Document segment

- Opening Delimiter -

The Helen Hamlyn Design Awards winners

The Royal College of Art’s Helen Hamlyn Centre is dedicated to developing design projects to improve people’s lives, and their annual awards scheme recognises projects developed by graduating students.

This year’s work includes an architectural scheme to improve end-of-life care and a radical rethink of the plaster cast, with all the winners sharing in a £10 000 prize pot.

Niels van Roij was joint winner of the Age UK Award for Inclusive Design for this vehicle interior concept aimed at older drivers.

Niels van Roij

Van Roij shared the prize with Ruby Steel, who created this Dial Log system – a telephone-based network aimed at combating loneliness among older people.

Ruby Steel

The Technology Strategy Board Award for Independent Living went to Thomas Gibson for this design for an assisted suicide facility – Requiem for a Dignified Life.

Thomas Gibson

This muscle cast design by David Stevens – an update of the traditional plaster-cast – won the ClearBlue Design Award for Healthcare and Patient Safety.

- Closing Delimiter -

Try it
Continue the article on the Helen Hamlyn Design Awards winners, starting after its last sentence.

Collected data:
- Opening Delimiter -

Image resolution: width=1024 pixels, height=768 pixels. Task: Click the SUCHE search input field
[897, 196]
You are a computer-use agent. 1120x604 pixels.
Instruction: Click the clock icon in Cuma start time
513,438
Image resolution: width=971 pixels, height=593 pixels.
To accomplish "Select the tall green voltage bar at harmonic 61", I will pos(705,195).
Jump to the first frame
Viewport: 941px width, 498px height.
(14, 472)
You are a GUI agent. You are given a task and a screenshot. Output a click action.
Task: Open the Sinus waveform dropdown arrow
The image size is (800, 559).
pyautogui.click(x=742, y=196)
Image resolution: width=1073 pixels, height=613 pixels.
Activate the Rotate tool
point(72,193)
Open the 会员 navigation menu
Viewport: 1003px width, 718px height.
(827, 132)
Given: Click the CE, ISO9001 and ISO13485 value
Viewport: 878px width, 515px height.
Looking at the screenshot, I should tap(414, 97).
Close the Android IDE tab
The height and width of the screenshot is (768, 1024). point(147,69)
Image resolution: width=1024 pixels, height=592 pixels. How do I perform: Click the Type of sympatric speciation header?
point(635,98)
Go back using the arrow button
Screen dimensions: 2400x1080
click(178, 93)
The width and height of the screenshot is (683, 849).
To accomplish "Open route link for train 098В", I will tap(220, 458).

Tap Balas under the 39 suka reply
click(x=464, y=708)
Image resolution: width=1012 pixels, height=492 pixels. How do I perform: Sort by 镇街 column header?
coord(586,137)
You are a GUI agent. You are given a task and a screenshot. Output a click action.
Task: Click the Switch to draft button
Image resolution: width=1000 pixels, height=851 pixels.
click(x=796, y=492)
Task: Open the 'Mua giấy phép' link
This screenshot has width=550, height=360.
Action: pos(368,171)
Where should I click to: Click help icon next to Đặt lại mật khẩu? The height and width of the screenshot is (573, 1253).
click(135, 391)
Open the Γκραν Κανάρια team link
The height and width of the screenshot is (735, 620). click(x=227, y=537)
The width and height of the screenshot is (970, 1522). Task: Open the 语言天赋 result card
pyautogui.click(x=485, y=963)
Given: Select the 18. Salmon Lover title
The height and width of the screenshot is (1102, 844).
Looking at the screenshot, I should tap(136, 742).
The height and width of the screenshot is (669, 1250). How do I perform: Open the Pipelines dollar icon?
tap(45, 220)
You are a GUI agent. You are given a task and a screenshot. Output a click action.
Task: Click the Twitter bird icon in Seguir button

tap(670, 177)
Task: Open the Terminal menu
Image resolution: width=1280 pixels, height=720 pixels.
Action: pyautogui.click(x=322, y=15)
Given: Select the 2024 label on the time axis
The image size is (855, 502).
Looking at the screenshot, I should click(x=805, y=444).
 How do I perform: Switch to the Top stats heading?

- Closing Delimiter -

Answer
David Stevens

Joint winners of the GMW Architects Award for Work and City were Michael Tuck, for this London’s Eternal Summer project, which aims to improve office building sustainability (and also, winningly, features a swimming pool…)

Michael Tuck

And Hal Watts for this Esource project, which aims to provide an alternative to wire burning (currently used to deal with electrical waste) by recovering the copper mechanically.

Hal Watts

The Helen Hamlyn Design Award for Creativity went to Niels van Roij for his vehicle concept, and Luc Fasaro, Ruby Steel, Kevin Bickham and Ho-Tzu Cheng, for the Smart Touch product – a blood glucose monitor designed as the casing for a smartphone, which uses the smartphone’s camera to scan a blood test for people with diabetes.

Smart Touch

The Helen Hamlyn Award for Alumni, meanwhile, went to Guy Robinson, who works under the banner of Sprout Design.